From what I have seen Baltic Birch, even 3/4 inch plywood is stronger than MDF. However, a little knowledge is a dangerous thing, so I will be interested to see what others say.

What type of table do you plan to build, an Oak Park-like table or one with T tracks for fences, miter gauges, etc?

What laminate do you plan to use? Again I have heard than melamine (as used in the Oak Park table) is best, but I have no idea where to obtain it.
mftha said:
At the risk of "double posting", the reply I just tried to send sent me to my profile page with no indication that the reply itself had been sent. Hence I try again.

From what I have seen Baltic Birch, even 3/4 inch plywood is stronger than MDF. However, a little knowledge is a dangerous thing, so I will be interested to see what others say.

Me too. I thought I would use 1 inch baltic birch.

What type of table do you plan to build, an Oak Park-like table or one with T tracks for fences, miter gauges, etc?

I am not familar with the Oak Park table.
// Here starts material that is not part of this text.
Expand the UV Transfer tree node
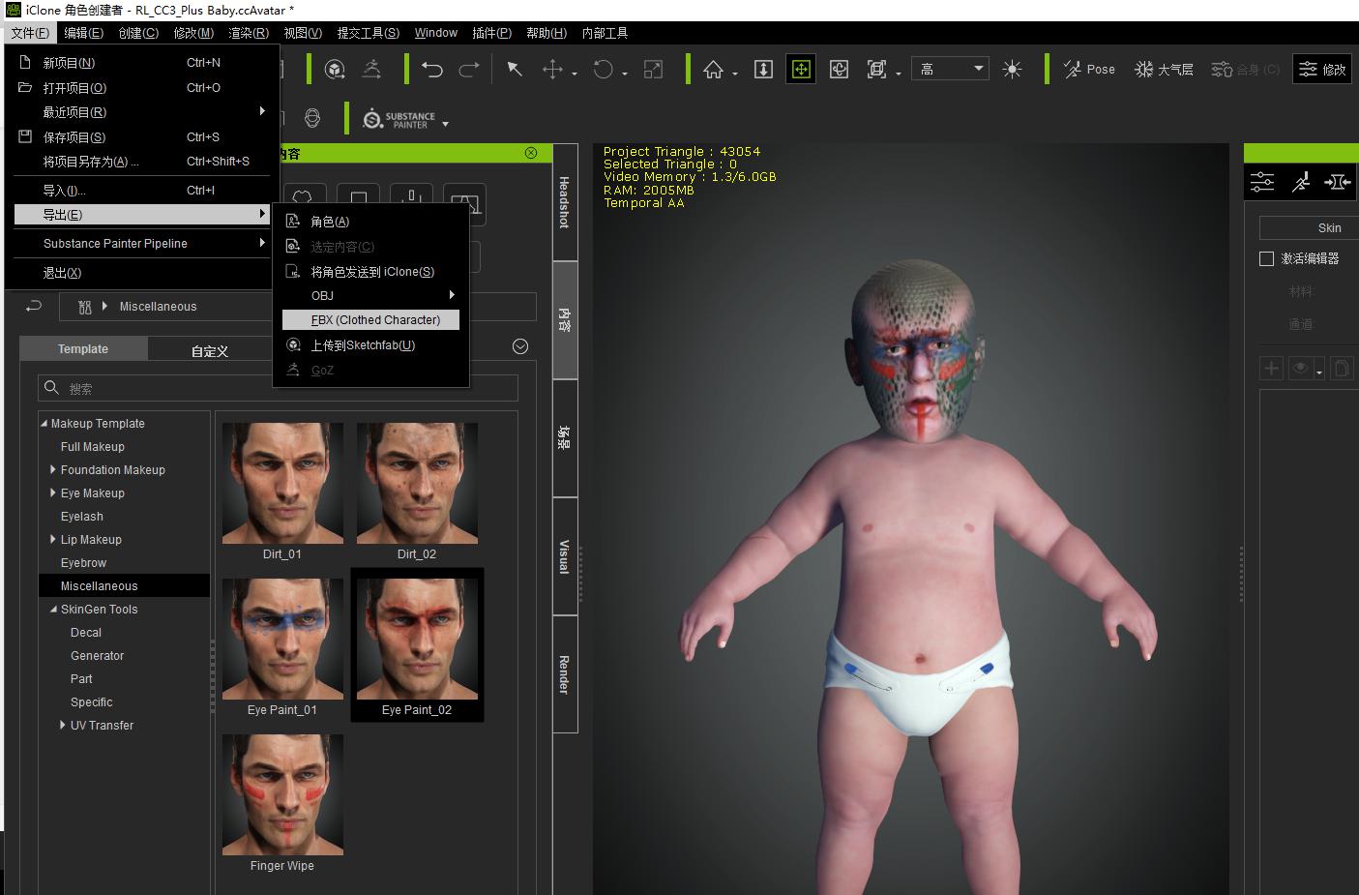Image resolution: width=1359 pixels, height=895 pixels. coord(62,725)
I would skip the miter guage. I have heard you don't need it.

What laminate do you plan to use? Again I have heard than melamine (as used in the Oak Park table) is best, but I have no idea where to obtain it.
I think I would not use melamine, but rather the counter top type laminate.

Any responses are very welcome.

Any feedback on 890 Porter Cable routers?

Thanks
Personally if you are going t cover it with laminate I would just use MDF. Baltic Birch makes a great cabinet, that is for sure. MDF is used a lot in router top construction. Either way if you like laminate it will work on both surfaces and you need to apply it to the top and bottom of the top. This controls the moisture absorbtion and will help prevent warping.

corey
mftha said:
At the risk of "double posting", the reply I just tried to send sent me to my profile page with no indication that the reply itself had been sent. Hence I try again.

From what I have seen Baltic Birch, even 3/4 inch plywood is stronger than MDF. However, a little knowledge is a dangerous thing, so I will be interested to see what others say.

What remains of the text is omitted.